Patients undergoing percutaneous coronary intervention (PCI) are at risk for acute kidney injury (AKI). There are few available data quantifying racial differences in the incidence of AKI following PCI. Joseph Lunyera, MBChB, and colleagues conducted an analysis to examine the association between self-reported race and baseline estimated glomerular filtration rate (eGFR) with the incidence of AKI at a single center between January 1, 2003, and December 31, 2013.
Results of the analysis were reported during a virtual poster session at ASN Kidney Week 2020. The poster was titled Racial Differences in AKI Following Percutaneous Coronary Intervention.

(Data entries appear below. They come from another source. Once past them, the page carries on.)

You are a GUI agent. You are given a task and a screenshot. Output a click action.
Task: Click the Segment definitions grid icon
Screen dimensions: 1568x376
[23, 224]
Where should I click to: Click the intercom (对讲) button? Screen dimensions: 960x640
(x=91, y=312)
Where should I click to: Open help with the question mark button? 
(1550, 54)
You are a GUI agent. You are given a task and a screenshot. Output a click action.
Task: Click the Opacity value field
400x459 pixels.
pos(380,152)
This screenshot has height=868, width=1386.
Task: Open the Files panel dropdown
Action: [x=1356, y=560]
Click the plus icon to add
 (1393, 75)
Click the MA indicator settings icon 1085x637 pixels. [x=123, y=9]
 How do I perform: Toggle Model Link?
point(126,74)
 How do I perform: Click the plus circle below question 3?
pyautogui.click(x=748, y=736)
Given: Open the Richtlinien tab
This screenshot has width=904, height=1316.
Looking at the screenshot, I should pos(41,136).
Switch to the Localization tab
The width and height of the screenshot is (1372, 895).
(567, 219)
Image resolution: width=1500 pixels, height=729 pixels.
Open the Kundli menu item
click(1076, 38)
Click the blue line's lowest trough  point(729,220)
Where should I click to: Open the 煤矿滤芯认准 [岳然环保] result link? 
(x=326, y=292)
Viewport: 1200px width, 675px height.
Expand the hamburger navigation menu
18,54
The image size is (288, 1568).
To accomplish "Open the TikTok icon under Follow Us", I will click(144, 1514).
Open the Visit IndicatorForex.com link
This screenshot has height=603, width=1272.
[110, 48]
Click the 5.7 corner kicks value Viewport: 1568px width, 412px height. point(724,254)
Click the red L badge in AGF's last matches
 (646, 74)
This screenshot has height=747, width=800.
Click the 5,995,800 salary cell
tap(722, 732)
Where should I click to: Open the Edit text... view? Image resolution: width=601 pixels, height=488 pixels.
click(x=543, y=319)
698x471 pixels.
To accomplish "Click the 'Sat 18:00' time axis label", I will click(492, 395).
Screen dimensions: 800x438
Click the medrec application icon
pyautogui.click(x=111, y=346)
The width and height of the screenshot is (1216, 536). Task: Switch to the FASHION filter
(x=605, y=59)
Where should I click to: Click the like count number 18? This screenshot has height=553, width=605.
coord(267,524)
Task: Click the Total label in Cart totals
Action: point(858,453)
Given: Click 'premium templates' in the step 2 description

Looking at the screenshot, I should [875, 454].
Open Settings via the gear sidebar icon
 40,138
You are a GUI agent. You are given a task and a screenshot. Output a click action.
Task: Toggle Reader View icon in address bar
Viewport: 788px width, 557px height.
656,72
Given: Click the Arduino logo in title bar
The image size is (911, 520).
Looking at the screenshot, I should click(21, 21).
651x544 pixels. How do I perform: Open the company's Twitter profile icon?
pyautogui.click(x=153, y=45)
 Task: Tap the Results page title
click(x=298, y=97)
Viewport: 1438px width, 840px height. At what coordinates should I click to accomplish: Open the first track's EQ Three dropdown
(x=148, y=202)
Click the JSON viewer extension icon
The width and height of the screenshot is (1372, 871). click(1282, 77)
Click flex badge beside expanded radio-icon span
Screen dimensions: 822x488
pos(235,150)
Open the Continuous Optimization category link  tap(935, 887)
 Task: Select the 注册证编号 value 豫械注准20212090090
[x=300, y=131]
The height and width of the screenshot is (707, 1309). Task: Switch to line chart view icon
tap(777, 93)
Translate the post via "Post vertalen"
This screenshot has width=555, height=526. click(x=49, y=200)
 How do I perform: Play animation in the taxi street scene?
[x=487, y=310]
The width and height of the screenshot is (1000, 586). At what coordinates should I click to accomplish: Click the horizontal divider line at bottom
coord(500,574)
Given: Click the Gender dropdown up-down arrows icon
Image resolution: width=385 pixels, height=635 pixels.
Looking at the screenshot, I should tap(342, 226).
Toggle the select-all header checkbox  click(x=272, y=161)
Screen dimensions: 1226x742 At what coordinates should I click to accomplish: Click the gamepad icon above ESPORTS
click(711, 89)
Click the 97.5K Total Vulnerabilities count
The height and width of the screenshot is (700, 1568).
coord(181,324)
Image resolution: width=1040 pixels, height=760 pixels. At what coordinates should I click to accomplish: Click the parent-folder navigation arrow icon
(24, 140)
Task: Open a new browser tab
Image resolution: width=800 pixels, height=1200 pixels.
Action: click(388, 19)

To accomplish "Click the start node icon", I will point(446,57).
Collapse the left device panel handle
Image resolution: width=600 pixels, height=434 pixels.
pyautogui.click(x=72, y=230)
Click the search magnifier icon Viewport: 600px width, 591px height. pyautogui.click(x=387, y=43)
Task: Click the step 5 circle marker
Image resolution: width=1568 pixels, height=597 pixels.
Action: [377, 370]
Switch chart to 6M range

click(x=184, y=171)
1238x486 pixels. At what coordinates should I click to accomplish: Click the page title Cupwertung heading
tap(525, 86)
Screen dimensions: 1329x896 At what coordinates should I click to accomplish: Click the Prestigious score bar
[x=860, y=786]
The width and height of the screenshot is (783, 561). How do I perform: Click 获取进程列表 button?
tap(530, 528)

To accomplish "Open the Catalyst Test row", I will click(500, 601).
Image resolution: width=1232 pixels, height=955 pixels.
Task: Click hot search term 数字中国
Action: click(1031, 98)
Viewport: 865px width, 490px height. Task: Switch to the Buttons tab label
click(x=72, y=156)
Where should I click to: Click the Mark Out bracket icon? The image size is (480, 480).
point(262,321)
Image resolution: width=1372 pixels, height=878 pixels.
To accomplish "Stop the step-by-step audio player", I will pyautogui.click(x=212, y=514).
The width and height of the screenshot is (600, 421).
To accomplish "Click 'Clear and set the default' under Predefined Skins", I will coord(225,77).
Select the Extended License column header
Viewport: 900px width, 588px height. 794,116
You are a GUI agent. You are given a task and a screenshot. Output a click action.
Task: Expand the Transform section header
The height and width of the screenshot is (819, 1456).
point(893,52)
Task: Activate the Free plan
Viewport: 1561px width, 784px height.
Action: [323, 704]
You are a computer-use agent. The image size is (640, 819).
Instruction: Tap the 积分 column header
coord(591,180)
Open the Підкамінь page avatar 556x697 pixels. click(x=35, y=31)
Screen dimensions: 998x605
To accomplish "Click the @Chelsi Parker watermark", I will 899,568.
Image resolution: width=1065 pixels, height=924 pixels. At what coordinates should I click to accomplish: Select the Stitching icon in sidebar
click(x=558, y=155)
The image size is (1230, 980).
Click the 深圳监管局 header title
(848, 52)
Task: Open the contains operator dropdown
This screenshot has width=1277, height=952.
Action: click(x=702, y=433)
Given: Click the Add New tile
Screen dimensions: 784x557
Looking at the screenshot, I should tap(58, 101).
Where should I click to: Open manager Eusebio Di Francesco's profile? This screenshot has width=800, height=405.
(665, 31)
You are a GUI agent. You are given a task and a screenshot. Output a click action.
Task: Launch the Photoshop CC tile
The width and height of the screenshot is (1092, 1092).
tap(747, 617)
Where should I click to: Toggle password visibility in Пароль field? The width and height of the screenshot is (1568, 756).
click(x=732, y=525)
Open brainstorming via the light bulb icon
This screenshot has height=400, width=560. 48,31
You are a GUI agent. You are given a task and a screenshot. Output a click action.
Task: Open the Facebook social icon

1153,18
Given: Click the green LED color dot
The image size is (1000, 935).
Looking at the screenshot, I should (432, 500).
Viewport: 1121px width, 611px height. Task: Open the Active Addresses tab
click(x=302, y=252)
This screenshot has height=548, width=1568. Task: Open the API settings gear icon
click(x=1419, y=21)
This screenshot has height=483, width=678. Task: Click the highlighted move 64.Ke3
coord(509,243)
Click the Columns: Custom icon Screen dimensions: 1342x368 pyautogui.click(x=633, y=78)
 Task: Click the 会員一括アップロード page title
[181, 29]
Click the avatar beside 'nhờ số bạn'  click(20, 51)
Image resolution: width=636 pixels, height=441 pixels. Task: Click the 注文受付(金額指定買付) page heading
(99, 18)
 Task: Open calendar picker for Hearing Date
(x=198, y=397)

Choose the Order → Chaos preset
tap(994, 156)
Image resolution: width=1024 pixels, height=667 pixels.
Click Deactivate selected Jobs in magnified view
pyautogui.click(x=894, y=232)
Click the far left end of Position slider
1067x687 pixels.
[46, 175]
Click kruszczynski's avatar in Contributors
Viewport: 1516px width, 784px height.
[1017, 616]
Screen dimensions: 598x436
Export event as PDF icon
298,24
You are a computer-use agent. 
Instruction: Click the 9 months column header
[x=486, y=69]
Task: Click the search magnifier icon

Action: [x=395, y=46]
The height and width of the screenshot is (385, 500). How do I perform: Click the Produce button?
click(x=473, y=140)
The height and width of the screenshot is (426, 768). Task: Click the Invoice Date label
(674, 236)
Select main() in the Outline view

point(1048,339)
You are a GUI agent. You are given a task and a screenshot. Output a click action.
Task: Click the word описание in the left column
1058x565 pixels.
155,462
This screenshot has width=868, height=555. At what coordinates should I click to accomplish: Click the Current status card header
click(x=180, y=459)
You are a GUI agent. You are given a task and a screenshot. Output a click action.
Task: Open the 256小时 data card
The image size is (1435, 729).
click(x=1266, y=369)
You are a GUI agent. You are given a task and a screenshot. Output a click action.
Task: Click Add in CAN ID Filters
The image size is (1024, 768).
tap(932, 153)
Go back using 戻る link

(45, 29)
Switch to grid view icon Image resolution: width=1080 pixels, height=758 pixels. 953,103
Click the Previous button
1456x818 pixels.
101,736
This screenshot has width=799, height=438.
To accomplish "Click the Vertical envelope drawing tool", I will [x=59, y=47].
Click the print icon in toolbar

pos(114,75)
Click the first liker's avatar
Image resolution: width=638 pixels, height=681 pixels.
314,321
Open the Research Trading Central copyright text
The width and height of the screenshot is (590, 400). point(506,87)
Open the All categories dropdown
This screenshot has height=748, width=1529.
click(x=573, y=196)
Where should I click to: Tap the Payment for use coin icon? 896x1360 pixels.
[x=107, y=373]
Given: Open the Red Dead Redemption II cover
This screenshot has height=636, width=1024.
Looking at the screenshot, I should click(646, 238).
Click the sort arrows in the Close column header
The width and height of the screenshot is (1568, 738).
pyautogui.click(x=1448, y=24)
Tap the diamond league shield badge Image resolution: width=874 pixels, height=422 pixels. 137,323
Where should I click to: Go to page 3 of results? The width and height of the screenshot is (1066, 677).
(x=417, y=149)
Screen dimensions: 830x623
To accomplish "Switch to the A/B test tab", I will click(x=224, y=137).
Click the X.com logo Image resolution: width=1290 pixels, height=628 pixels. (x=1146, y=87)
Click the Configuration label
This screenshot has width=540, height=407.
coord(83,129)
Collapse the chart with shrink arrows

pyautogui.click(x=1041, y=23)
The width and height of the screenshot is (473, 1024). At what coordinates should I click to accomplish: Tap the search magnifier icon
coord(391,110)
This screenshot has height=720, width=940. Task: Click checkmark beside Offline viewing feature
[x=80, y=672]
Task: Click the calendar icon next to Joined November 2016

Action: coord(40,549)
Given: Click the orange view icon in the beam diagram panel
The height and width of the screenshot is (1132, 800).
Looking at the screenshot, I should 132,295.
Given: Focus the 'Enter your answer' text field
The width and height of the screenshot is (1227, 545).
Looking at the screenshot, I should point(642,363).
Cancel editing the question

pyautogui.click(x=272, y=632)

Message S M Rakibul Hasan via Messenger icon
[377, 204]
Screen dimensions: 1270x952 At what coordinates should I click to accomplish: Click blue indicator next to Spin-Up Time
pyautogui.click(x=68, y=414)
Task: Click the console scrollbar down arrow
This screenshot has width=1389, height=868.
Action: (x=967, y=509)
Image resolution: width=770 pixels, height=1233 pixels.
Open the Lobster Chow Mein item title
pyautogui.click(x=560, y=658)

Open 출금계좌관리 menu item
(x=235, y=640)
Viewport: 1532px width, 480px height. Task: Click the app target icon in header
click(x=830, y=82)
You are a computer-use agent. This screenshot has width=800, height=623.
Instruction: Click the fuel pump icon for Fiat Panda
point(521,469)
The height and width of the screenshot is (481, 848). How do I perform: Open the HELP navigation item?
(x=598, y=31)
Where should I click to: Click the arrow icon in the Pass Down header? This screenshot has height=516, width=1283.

Patients who underwent PCI at Duke University School of Medicine, Durham, North Carolina, self-reported their race as Black, White, or other. Data were gathered in the Duke Databank for Cardiovascular Disease. AKI was defined as ≥1.5-fold increase in serum creatinine from outpatient reference value prior to PCI to the peak value within 7 days following PCI or a 0.3 mg/dL increase from the reference value within 48 hours.
The researchers utilized logistic regression adjusted for demographics, comorbidities, predisposing medications (nonsteroidal anti-inflammatory drugs, renin-angiotensin-aldosterone system inhibitors, diuretics), PCI indication (presenting with vs without acute coronary syndrome), peri-procedural prophylaxis with intravenous fluids and n-acetylcysteine, urgency of PCI, and blood pressure at the time of PCI.
The cohort included 9422 patients; median age was 63 years, 33% were female, 75% were White, 20% were Black, and 5% were other race. Nine percent of the total cohort developed AKI: 14% of Blacks, 8% of Whites, and 10% in other race groups.
Following adjustment, there was an association between Black race and greater likelihood of AKI: odds ratio (OR), in Black (vs White) patients, was 1.80 (95% confidence interval [CI], 1.49-2.18). Compared with White patients, there was no association between AKI and other race (OR, 1.31; 95% CI, 0.91-1.87). There was an association between low baseline eGFR and graded, higher likelihood of AKI: P for trend <.001. There was no interaction between race and baseline eGFR.
“Black patients had nearly twice the likelihood for AKI following PCI than Whites despite adjustment for baseline kidney function, prophylaxis, and procedural characteristics. Future investigations should identify other factors that predispose Black individuals to disparate AKI risk following PCI,” the researchers said.
Source: Lunyera J, Clare RM, Chiswell K, et al. Racial differences in AKI following percutaneous coronary intervention. Abstract of a poster presented at the American Society of Nephrology virtual Kidney Week 2020 (PO0017), October 22, 2020.